Quando partiram “para esta aventura dos autocarros”, os sócios da BLB usaram uma empresa que tinham criado anos antes para separar os trabalhos de consultoria dos trabalhos de execução para um projeto com a Iberdrola. Tinha alguns contratos plurianuais de auditorias “lá agarrados” e uma faturação residual, mas como não tinha dívidas, estava limpa do ponto de vista bancário e tinha contas positivas, aproveitaram essa sociedade e fizeram um aumento de capital com verbas próprias para poder ganhar o primeiro contrato.
No entanto, donos de uma “pequena empresa elétrica” e numa fase da Covid em que os bancos estavam a “fechar brutamente a torneira”, nem com o contrato da STCP como garantia conseguiram o apoio da Caixa Geral de Depósitos. “Recusaram liminarmente o empréstimo.
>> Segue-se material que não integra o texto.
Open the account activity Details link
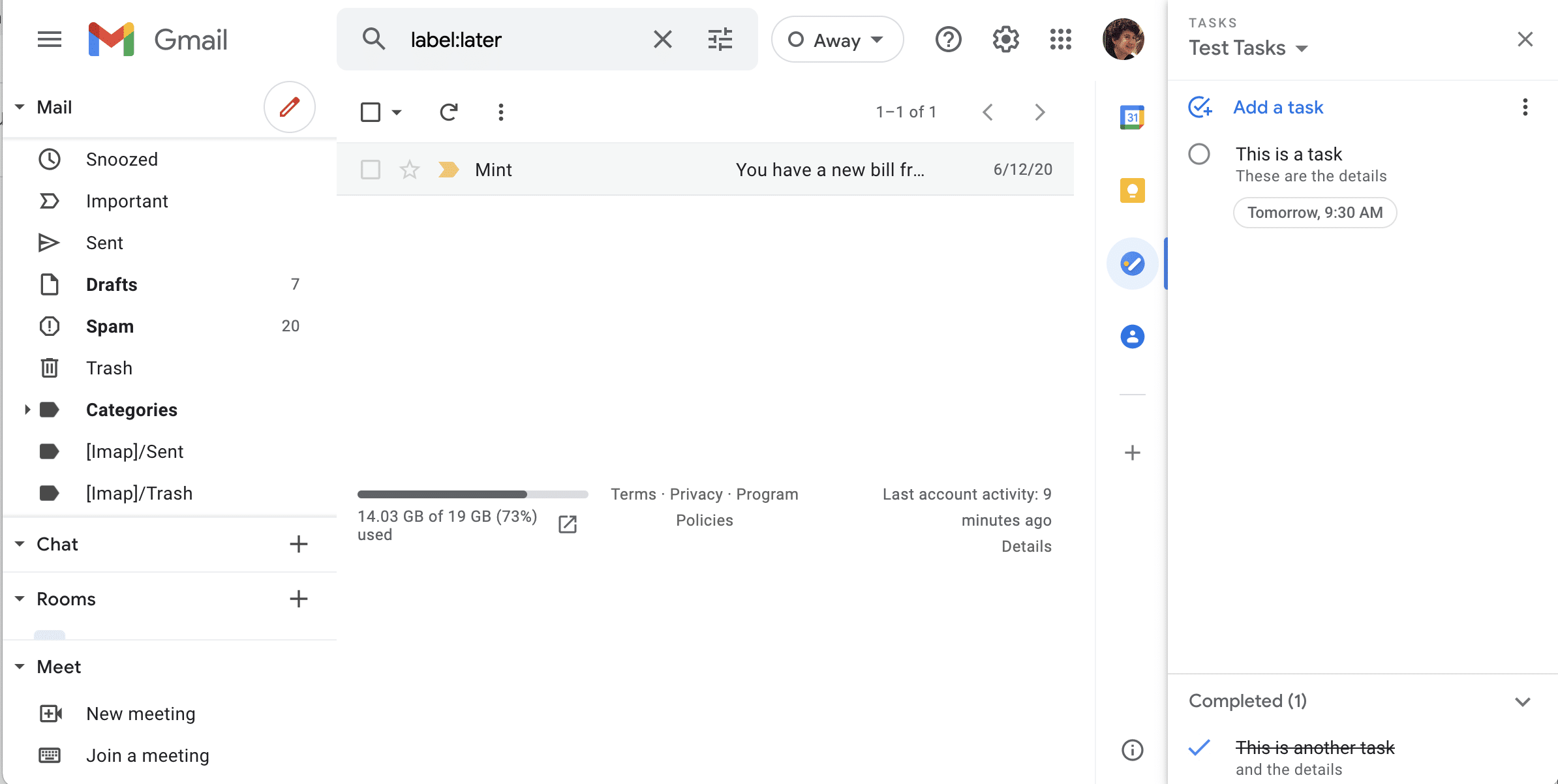The width and height of the screenshot is (1558, 784). click(1026, 547)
Não estávamos à espera. (…) A BLB não tinha esse arcaboiço para projetos individuais e precisávamos do dinheiro para comprar os autocarros. Fomos atrás de investimento e batemos a várias portas”, relata Ricardo Guimarães.
Entrada de Mário Ferreira e Carlos Martins como investidores permitiu-nos ter dinheiro fresco com alguma rapidez, mas sobretudo ter alavancagem bancária. Aí abriram-se as portas [dos bancos]. De outra forma não teríamos conseguido.
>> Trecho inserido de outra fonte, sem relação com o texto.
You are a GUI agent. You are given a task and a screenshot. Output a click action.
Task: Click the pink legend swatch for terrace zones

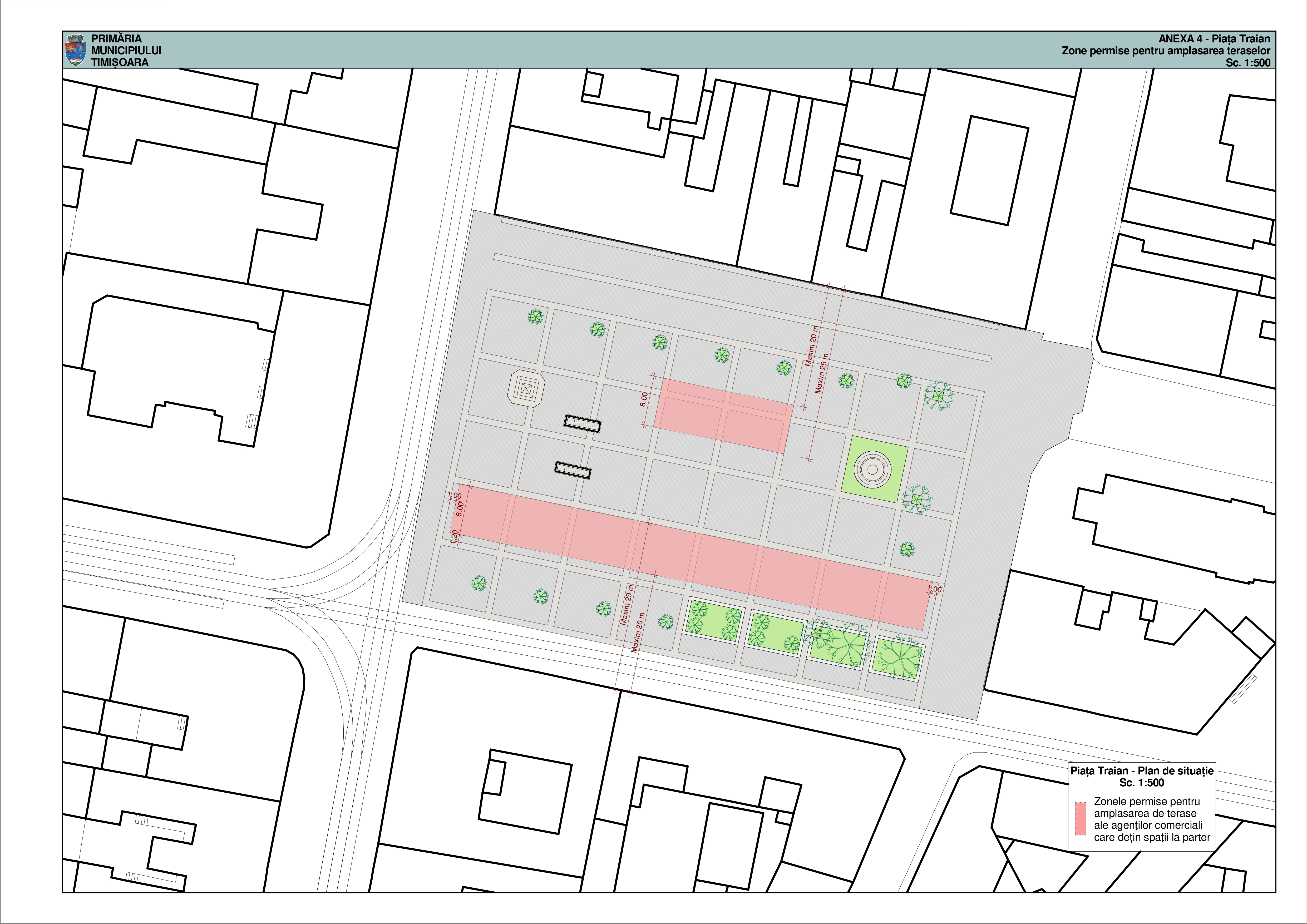tap(1081, 819)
Foi então que apareceram como investidores no projeto a Pluris Investments, de Mário Ferreira (que também é acionista do ECO), e a Black and Blue Investments, holding familiar controlada por Carlos Martins — entretanto, a participação passou para a sociedade que o chairman da Martifer detém ligada à energia (Enable Energy). A negociação aconteceu na reta final de 2020, com os dois conhecidos empresários a ficarem com 37,5% cada um.
“Isso permitiu-nos ter dinheiro fresco com alguma rapidez, mas sobretudo ter alavancagem bancária. Aí abriram-se as portas [dos bancos]. De outra forma não teríamos conseguido”, indica o gestor da BLB, que mantém 20% do capital e tem também como sócio (5%) Sérgio Mota, ex-colaborador da gaiense Irmãos Mota, construtora de carroçarias para o transporte pesado de passageiros.
A gerência da empresa está entregue a Ricardo Guimarães e a Sérgio Mota, mas “os acionistas envolvem-se muito”, destaca o porta-voz. “Estamos a falar de muito dinheiro. As pessoas têm de avalizar e é bom que saibam e que concordem [com as decisões]. Acabamos por ter quase um conselho de administração informal com reuniões regulares para estarem a par do projeto e darem as suas opiniões e a sua ajuda. Por exemplo, a direção financeira está na responsabilidade de Bruno Marques, que é da estrutura do Eng.º. Carlos Martins. Aproveitamos essa sinergia e são eles que tratam com os bancos. Normalmente as coisas só me chegam para assinar”, expõe.
Teste português e “roda” em Espanha
De 4,5 milhões de euros em 2022, a faturação disparou para quase 80 milhões no ano passado. “Foi uma loucura. Entregámos uma brutalidade de autocarros. Ainda por cima caiu tudo ao mesmo tempo: os subsídios [para a renovação de frotas] e as empresas a precisarem dos veículos para mostrar ao cliente”, frisa o sócio-gerente. Se 2023 foi um ano de execução, este está a ser de “preparação para 2025”, uma vez que “o mercado todo anda ao sabor do timing do lançamento dos subsídios”.
A primeira fase do projeto passa por “estabilizar o negócio” no mercado português, onde a chinesa Zhongtong, que tem agora também uma parceria com uma empresa da Lituânia para o leste europeu, viu uma oportunidade de entrar na Europa com menos riscos. “Portugal é um mercado controlado, periférico e pequeno. Se se estampassem com o parceiro português era diferente de se estamparem na Alemanha ou França, com a projeção [negativa] para a marca”, sustenta o representante português.
Na mira, avança o sócio-gerente da Energia Fundamental, está já a expansão para outros países europeus. “Estamos a trabalhar com eles [Zhongtong] sobretudo Espanha, até porque já temos um cliente espanhol [Alsa] para quem vendemos autocarros para a operação em Portugal. Mas é um primeiro passo para depois ir com eles” para outras geografias, projeta Ricardo Guimarães.